Je devrai refaire avec les autres voies douloureuses « le petit chemin de La Mûre. « Je ne sais même pas par qui La Mûre est habitée à cette heure. Je n’ai pas besoin de vous dire que vous cheminerez sur cette route à mes côtés. Le sentiment d’un devoir à remplir envers nos gens me soutiendra seul au milieu des épreuves que je vais chercher, alors que je pourrais rester si tranquillement dans l’otium cum dignitate de la coupole parisienne.
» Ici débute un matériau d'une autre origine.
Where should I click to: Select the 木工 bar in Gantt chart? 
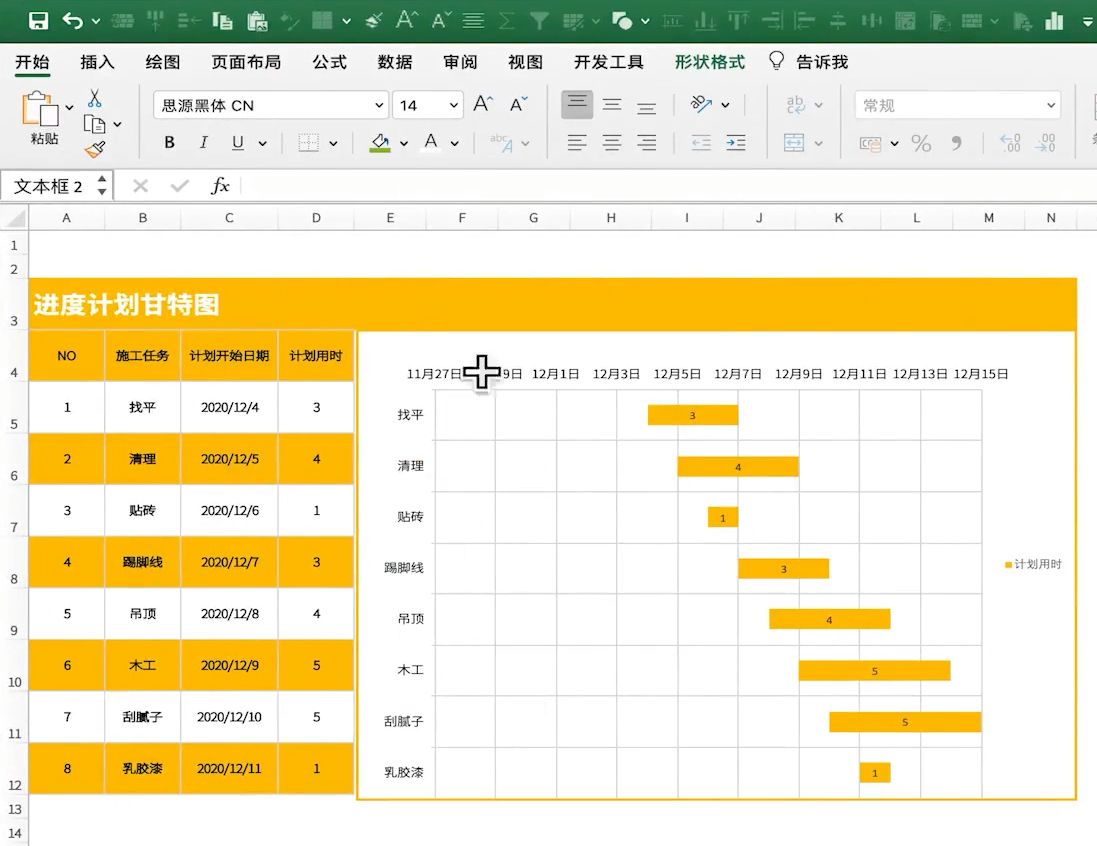(x=874, y=670)
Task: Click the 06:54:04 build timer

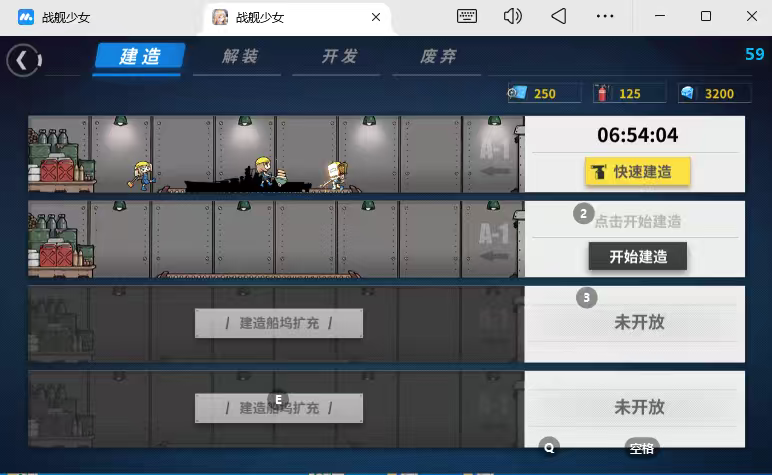Action: (637, 135)
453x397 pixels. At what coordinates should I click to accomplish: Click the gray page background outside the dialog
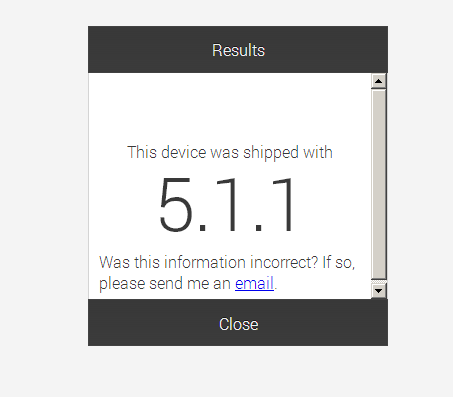[x=43, y=200]
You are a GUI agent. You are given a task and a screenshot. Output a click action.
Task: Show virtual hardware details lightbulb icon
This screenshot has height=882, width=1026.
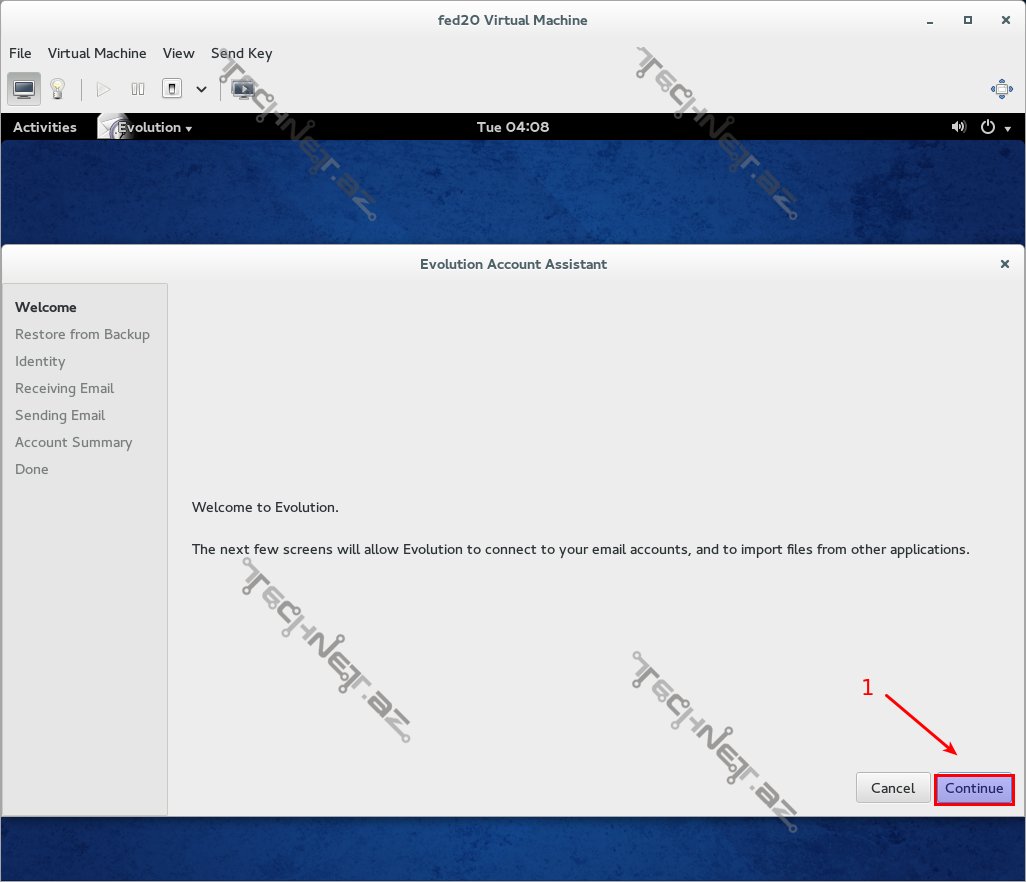58,89
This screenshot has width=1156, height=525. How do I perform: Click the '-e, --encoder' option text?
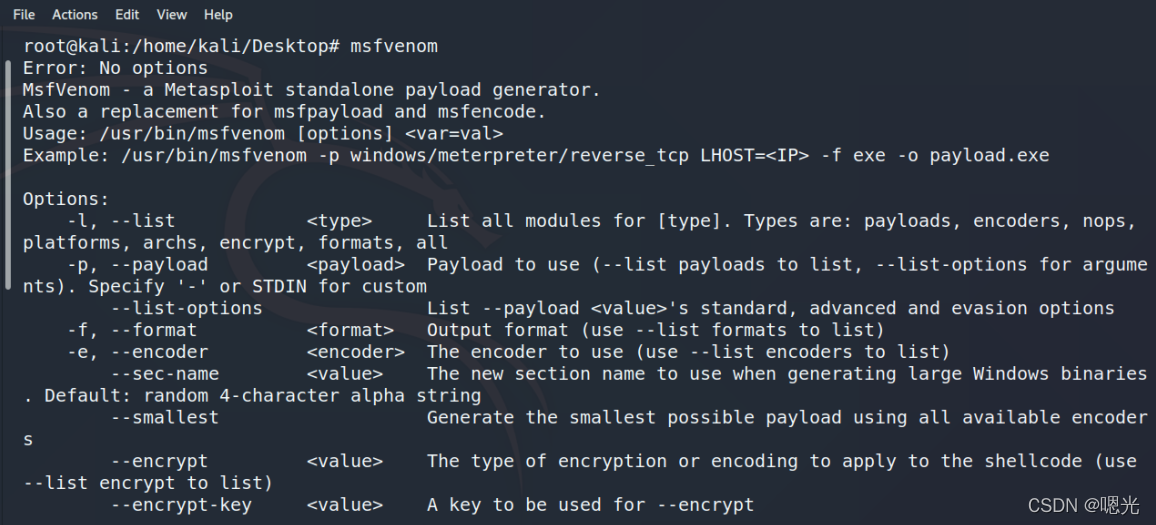coord(137,351)
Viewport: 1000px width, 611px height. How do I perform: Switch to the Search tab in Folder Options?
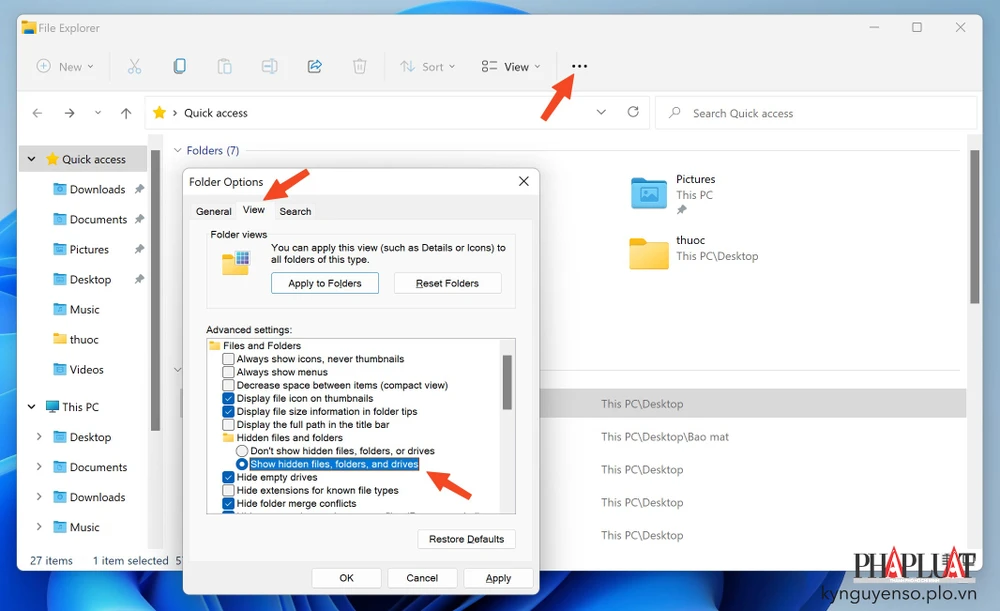pyautogui.click(x=295, y=211)
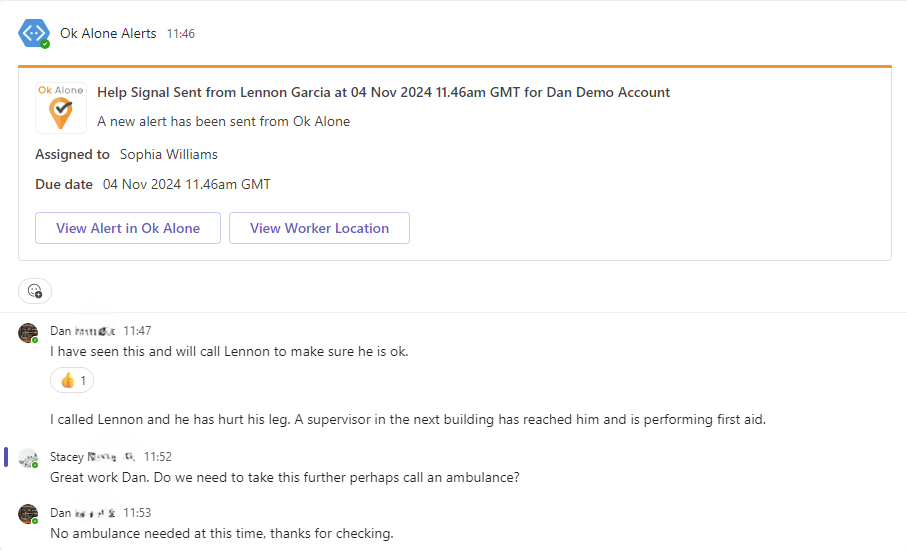Open the add reaction emoji button
This screenshot has width=907, height=550.
point(35,291)
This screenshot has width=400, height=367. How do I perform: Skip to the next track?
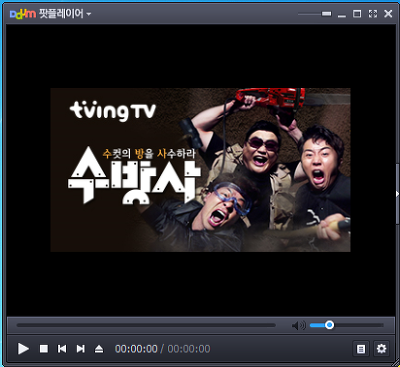tap(81, 349)
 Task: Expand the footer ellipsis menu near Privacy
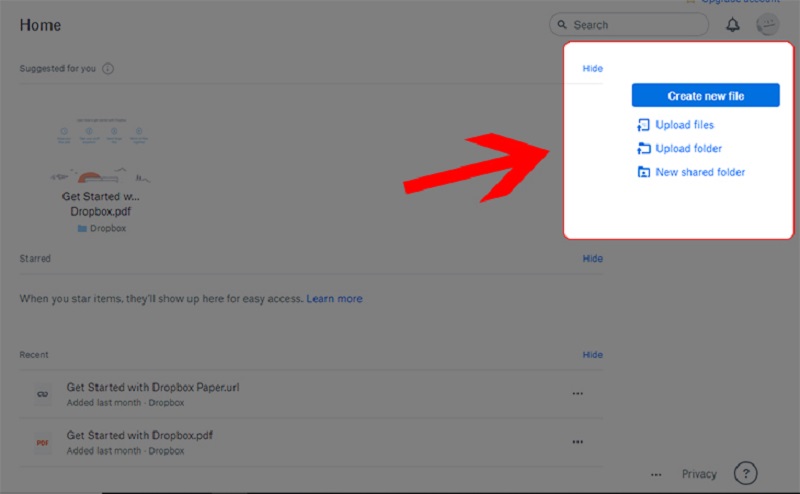[656, 475]
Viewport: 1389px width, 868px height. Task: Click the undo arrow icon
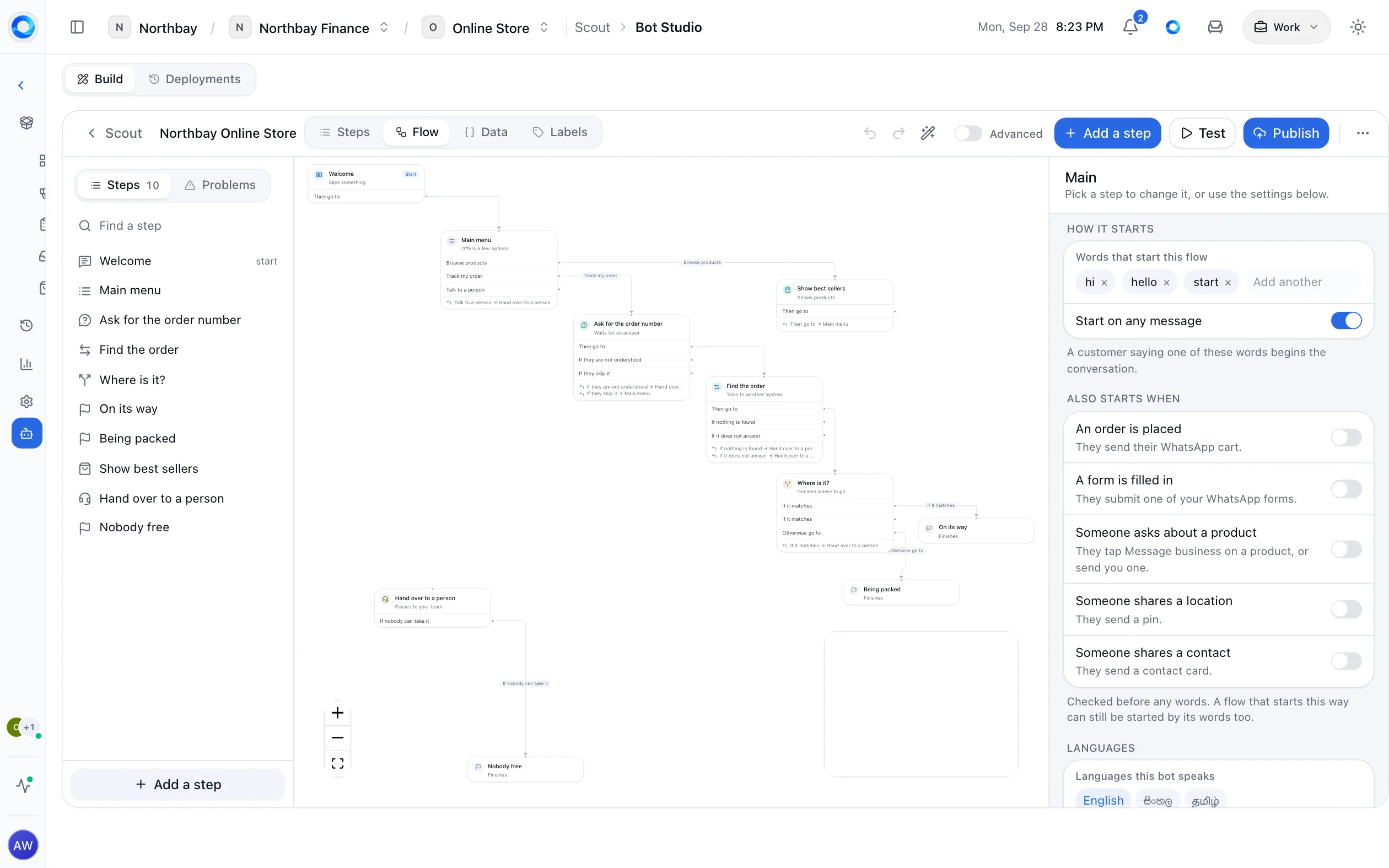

Elle est loin, l’oasis d’au delà des monts, et il faut refermer ce Dante que j’ai assez pioché pour rendre des points à Léopold. Je me le remémorerai assez dans la forêt obscure, sauvage, où la droite voie est toujours perdue, et quand il faudra vérifier à Gourdan


Com’è duro calle
Lo scender e l’salir per l’altrui scale.


A revoir, mon cher ami. Je n’ai pas voulu vous laisser ignorer ce nouveau tournant de la route. Vous pouvez me répondre à La Faurie. Dans une semaine je serai fixé.

Toujours bien à vous.

  1. Albert Leroy qui fut battu aux élections législatives de 1893, dans la 2e circonscription de Tournon, par E.-M. de Vogüé.